EXERCISE BRIEF: Copy the following lines word for word, leaving out the pictures.

ENTRIES PROVIDED:
---*---

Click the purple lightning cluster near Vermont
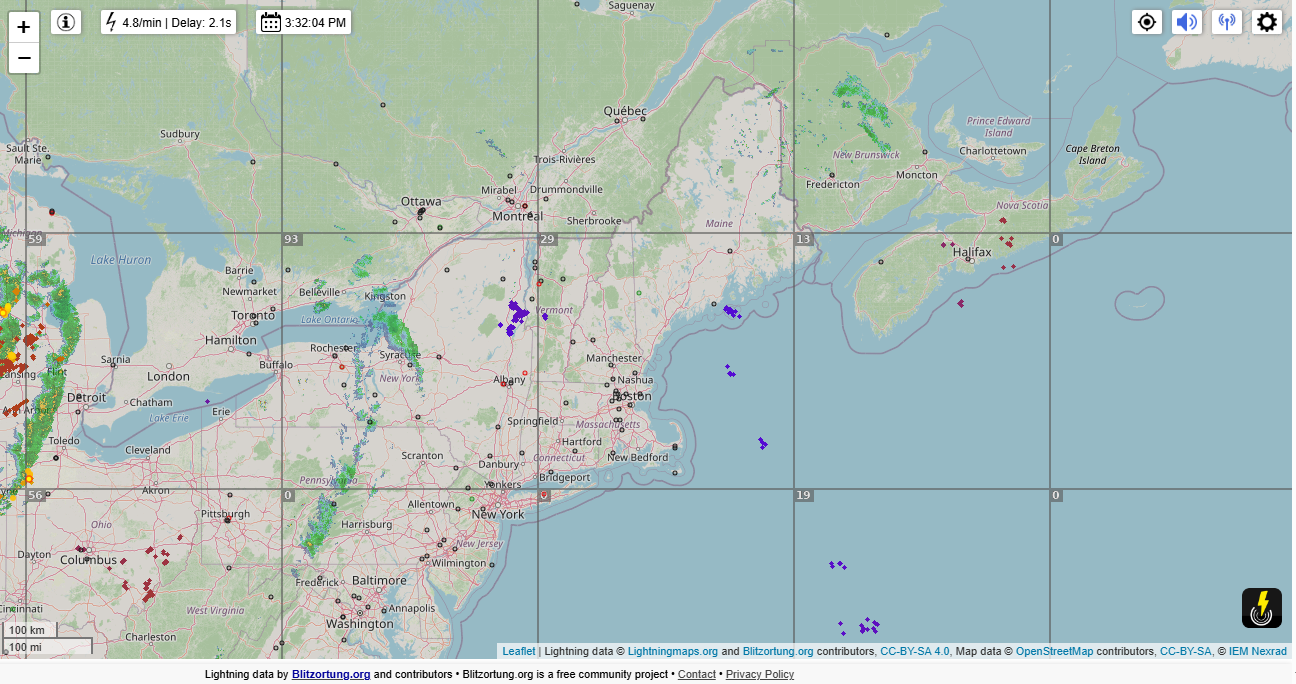This screenshot has height=684, width=1296. [518, 314]
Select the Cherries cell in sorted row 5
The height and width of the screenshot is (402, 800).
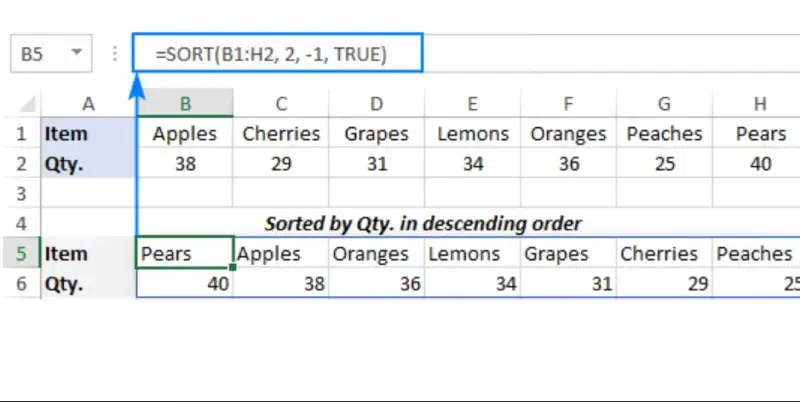point(663,254)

---*---

RESPONSE TO THE EXERCISE:
Click the purple lightning cluster near Vermont
This screenshot has height=684, width=1296. [518, 314]
Select the Cherries cell in sorted row 5
The height and width of the screenshot is (402, 800).
point(663,254)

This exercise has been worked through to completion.